Reasoning is recursive - you cannot isolate where is should be symbolic and where it should be llm based (fuzzy/neural). This is the idea that started https://github.com/zby/llm-do - there is also RLM: https://alexzhang13.github.io/blog/2025/rlm/ RLM is simpler - but my approach also have some advantages.
I only agree with that statement if you're drawing from the set of all possible problems a priori. For any individual domain I think it's likely you can bound your analytic. This ties into the no free lunch theorem.
It's crazy how 30 years back 2 grad students lucked out with an algorithm and now we have to listen to all the thought bros in this company.

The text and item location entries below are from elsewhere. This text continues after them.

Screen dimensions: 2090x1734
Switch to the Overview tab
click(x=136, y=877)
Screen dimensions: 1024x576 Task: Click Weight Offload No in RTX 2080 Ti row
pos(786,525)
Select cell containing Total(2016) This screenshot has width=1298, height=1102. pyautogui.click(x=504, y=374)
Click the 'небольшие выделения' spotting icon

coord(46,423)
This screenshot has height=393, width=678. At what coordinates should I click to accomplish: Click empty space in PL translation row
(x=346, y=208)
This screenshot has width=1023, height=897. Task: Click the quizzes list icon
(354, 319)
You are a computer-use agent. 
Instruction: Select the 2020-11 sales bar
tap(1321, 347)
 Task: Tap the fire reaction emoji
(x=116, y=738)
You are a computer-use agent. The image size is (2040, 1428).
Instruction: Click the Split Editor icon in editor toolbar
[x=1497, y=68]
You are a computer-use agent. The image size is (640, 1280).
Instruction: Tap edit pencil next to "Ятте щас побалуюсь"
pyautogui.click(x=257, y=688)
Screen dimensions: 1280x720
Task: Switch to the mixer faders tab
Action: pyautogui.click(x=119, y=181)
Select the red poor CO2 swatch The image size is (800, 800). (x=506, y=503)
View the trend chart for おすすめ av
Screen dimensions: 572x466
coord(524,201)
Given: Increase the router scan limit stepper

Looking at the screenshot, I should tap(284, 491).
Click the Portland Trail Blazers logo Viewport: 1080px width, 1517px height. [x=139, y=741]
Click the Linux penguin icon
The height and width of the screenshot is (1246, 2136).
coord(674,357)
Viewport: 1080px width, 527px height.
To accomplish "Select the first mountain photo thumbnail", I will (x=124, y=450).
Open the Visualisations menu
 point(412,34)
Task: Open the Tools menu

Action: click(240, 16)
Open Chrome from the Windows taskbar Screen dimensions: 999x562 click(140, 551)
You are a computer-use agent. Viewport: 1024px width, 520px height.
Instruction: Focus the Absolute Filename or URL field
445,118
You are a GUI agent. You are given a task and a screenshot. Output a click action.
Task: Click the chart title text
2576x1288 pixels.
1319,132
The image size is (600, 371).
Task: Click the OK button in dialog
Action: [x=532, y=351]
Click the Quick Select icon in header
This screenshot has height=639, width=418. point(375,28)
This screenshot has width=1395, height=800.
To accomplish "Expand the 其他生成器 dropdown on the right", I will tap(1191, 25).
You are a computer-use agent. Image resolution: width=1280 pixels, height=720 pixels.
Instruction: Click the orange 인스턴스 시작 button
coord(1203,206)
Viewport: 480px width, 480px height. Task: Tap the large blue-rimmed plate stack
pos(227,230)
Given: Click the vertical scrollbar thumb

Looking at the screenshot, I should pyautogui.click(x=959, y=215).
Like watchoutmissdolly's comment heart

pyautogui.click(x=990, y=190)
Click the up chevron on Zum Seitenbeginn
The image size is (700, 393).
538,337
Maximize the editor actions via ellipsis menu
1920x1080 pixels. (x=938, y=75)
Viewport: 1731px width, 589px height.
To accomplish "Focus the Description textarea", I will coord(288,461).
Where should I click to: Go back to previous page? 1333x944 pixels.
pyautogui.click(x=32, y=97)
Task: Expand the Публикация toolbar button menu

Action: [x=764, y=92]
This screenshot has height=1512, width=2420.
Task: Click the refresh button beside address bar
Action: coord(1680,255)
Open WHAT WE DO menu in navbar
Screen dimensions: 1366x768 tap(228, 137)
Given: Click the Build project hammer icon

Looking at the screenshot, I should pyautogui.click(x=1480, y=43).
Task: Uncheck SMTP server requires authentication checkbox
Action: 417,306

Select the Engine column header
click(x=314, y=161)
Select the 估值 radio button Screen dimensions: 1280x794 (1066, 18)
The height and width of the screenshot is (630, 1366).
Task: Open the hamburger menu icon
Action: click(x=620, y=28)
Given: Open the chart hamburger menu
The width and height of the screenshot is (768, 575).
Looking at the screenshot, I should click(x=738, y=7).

gonna read this with a grain of salt because I have been rather unimpressed with Google's Ai products, save direct API calls to gemini
The rest is trash they are forcing down our throats
Yeah alpha go and zero were lame. The earth foundation model - that's just ridiculous.
That's sarcasm
---
Your "direct Gemini calls" is maybe the least impressive
edit: This paper is mostly a sort of "quantitative survey". Nothing to get too excited about requiring a grain of salt
The underlying models are impressive, be it Gemini (via direct API calls, vs the app or search), I would include alpha-go/fold/etc in that classification
The products they build, where the agentic stuff is, is what I find unimpressive. The quality is low, the UX is bad, they are forced into every product. Two notable examples, search in GCloud, gemini-cli, antigravity (not theirs technically, $2B whitelabel deal with windsurf iirc)
So yes, I see it as perfectly acceptable to be more skeptical of Google's take on agentic systems when I find their real world applications lackluster
I agree with you in general re "agentic systems". Though they might deliberately not be trying to compete in the "agent harness" space yet.
The antigravity experiment yes was via windsurf - probably nobody expected that to take off but maybe was work that made have surfaced some lessons worth learning from.
My hunch is that Google is past it's prime, all the good PMs are gone, and now it looks like a chicken hydra with all the heads off and trying to run in multiple directs.
There is no clear vision, coherence, or confidence that the products will be around in a another year
Kind of a weird take given they are one of the strongest AI providers who are the most vertically integrated. Sure, maybe the company isn’t as healthy as it once was, but none of them are - late stage capitalism is rotting most foundations
I saying this as a big, but dimming, Google-stan
Their poor product decisions have driven me away, that doesn't mean I'm still very impressed with everything under that. I'm building my custom agent on their open source Agent Development Kit and the Gemini family.